The Mars Theater on Conant Street, Detroit

The Mars Theater on Conant Street, Detroit, opened in 1947 and closed in 1958. The Mars was the closest neighborhood theater throughout the 50’s. The seats in the Mars theater were luxurious and covered in equally luxurious cranberry velvet. You could sleep very comfortably in those seats.

Cartoon Saturdays were a noisy affair that attracted all the neighborhood kids. I fondly remember walking to the Mars theater with my buddies to see the movie, “The Blob”, starring Steve McQueen. I used to go there each Saturday, in the fifties and see two features and a bunch of cartoons and a newsreel for about 15 cents.

Yes, for fifteen cents, you got all that plus you could stay in the theater as long as you liked. It was common that if you walked in in the middle of the movie, you stayed to watch what you had missed.

This was the fare on Saturdays. It was a great venue for us who lived in the ghetto on Minnesota street and in the neighboring Conant Gardens. The beauty of it was that we kids could walk the three quarter mile trip by ourselves, stay in the theater watching the same movie twice, and then walk the same three quarter mile trip home in the dark of night. Street lights on Conant Street were sparse and many properties were still undeveloped. There were a lot of empty lots. So, after watching a particularly scary movie, we’d leap frog from one street light to another, going on an all out run through areas of total darkness.
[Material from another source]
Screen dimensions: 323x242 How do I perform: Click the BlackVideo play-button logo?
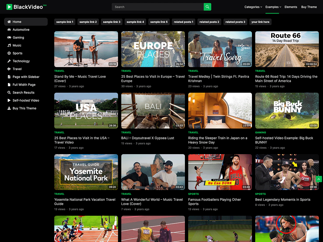pyautogui.click(x=9, y=6)

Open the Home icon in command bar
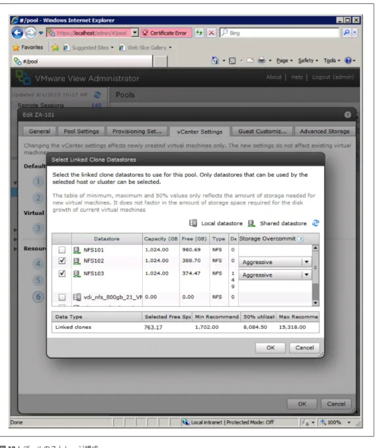point(215,60)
I was sure that I could outrun any demon leaping from the shadows. Years later, I’d make my mark doing 100 yard and 200 yard dashes in high school.

Serials like Tarzan, Commander Cody, Superman, The Blackhawks, and Captain Marvel were always the best followed by science fiction horror films like “It Came From Outer Space”, “The Thing from Another World”, and “Invasion of the Body Snatchers” were the scariest. Although films like “The Undead” and “The Brain Eaters”, could cause nightmares.

The Mars also showed older comedy movies like “Abbot and Costello”, “Laurel and Hardy”, “The Three Stooges”, the “Little Rascals”, and “Our Gang” comedies.

“It Came from Outer Space” was the first 3D movie I saw at the Mars. They handed us the little paper glasses with a red lens on one side and a green on the other. The 3D effect was enough for us to duck under our seats when there was an explosion causing rocks to seemingly fly from the screen, or when the monster stuck his hand out to grab you.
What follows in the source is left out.